* Stated task *
Render every line of the data below as a Markdown table with the columns Row and Line, where Row holds the line's number and Line holds its text, and skip blank lines. Leave the pictures out.

(Target pointing data)

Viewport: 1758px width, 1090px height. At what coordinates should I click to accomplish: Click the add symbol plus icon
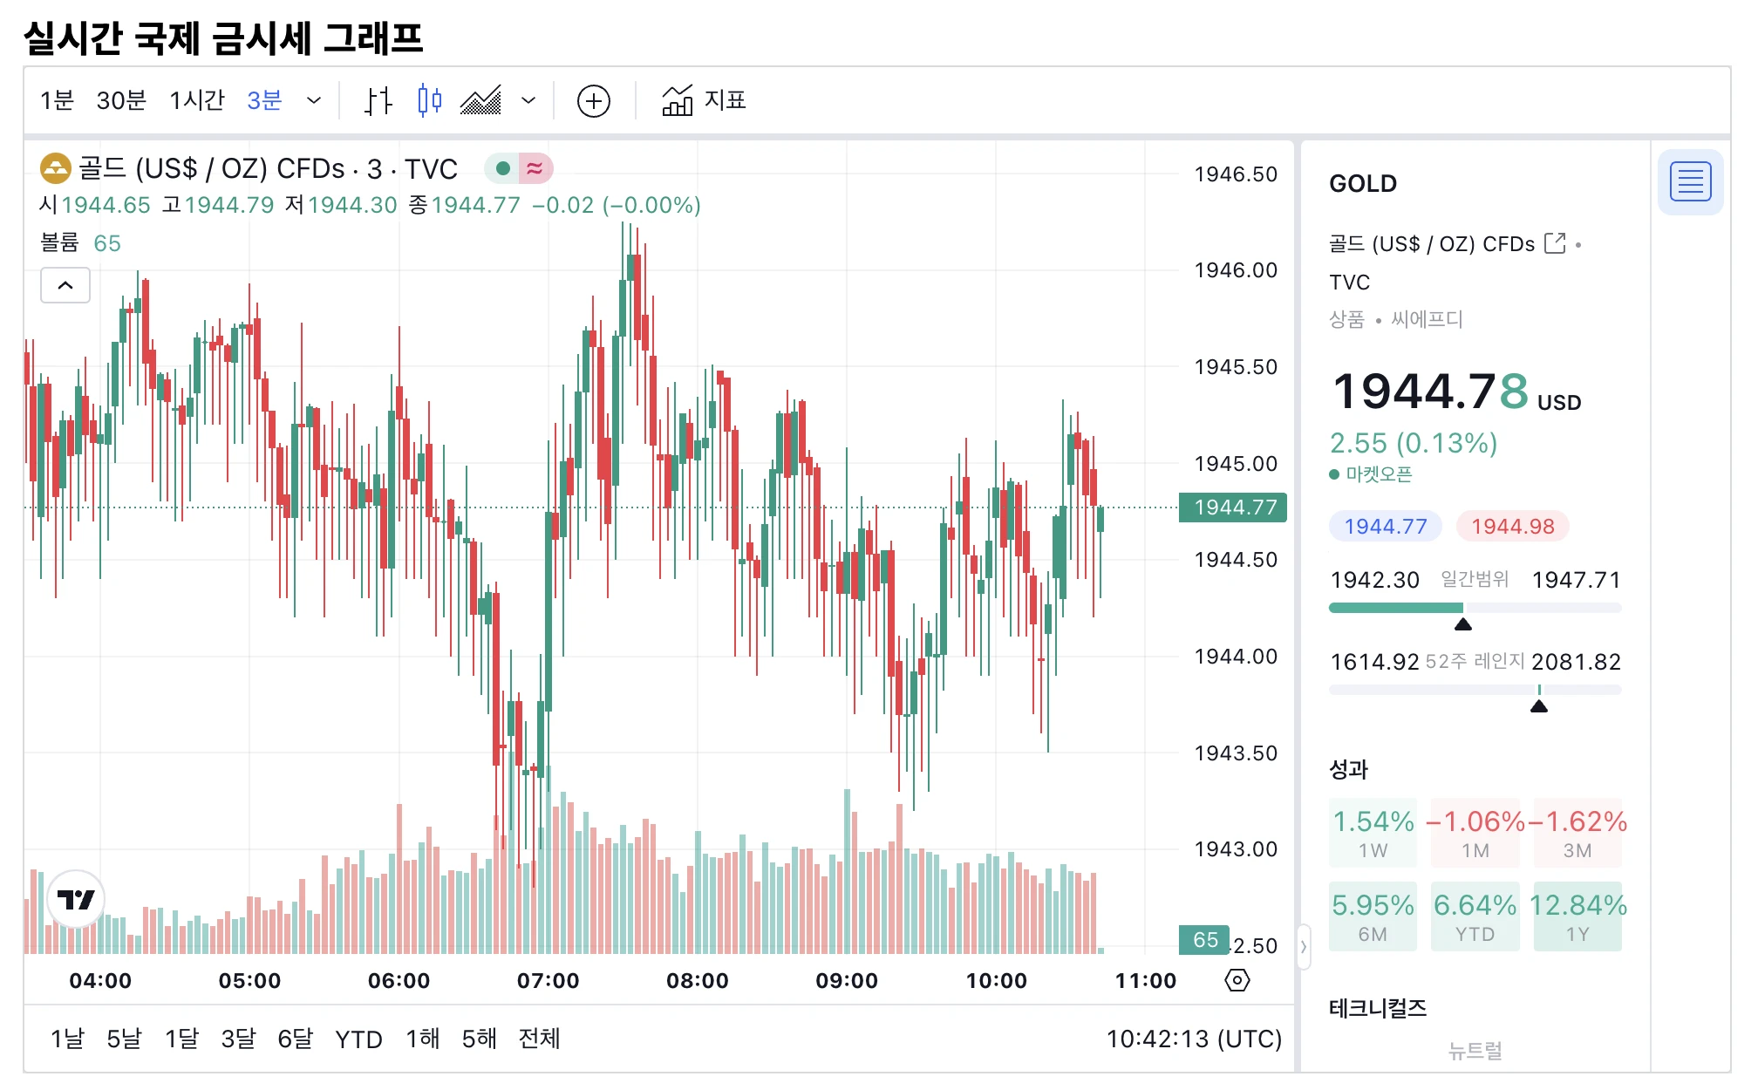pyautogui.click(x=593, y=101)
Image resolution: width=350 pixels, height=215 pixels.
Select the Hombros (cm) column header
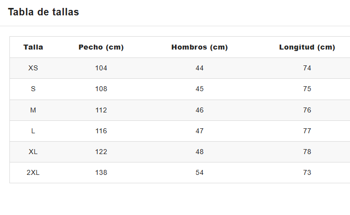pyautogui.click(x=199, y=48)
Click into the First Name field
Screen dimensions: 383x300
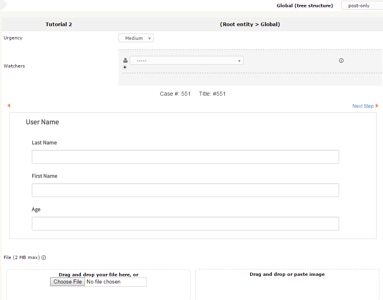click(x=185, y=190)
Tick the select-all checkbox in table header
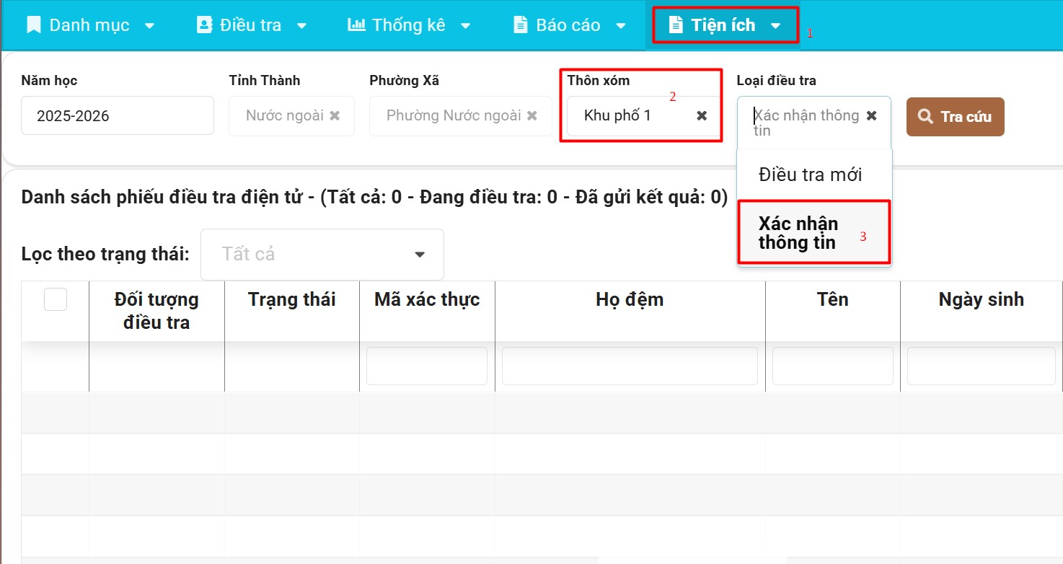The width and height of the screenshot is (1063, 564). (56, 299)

* Response for this exercise *
| Row | Line |
|---|---|
| 1 | Viewport: 1758px width, 1090px height. At what coordinates should I click to accomplish: Click the add symbol plus icon |
| 2 | pyautogui.click(x=593, y=101) |
| 3 | Image resolution: width=350 pixels, height=215 pixels. |
| 4 | Select the Hombros (cm) column header |
| 5 | pyautogui.click(x=199, y=48) |
| 6 | Click into the First Name field |
| 7 | Screen dimensions: 383x300 |
| 8 | click(x=185, y=190) |
| 9 | Tick the select-all checkbox in table header |
| 10 | The width and height of the screenshot is (1063, 564). (56, 299) |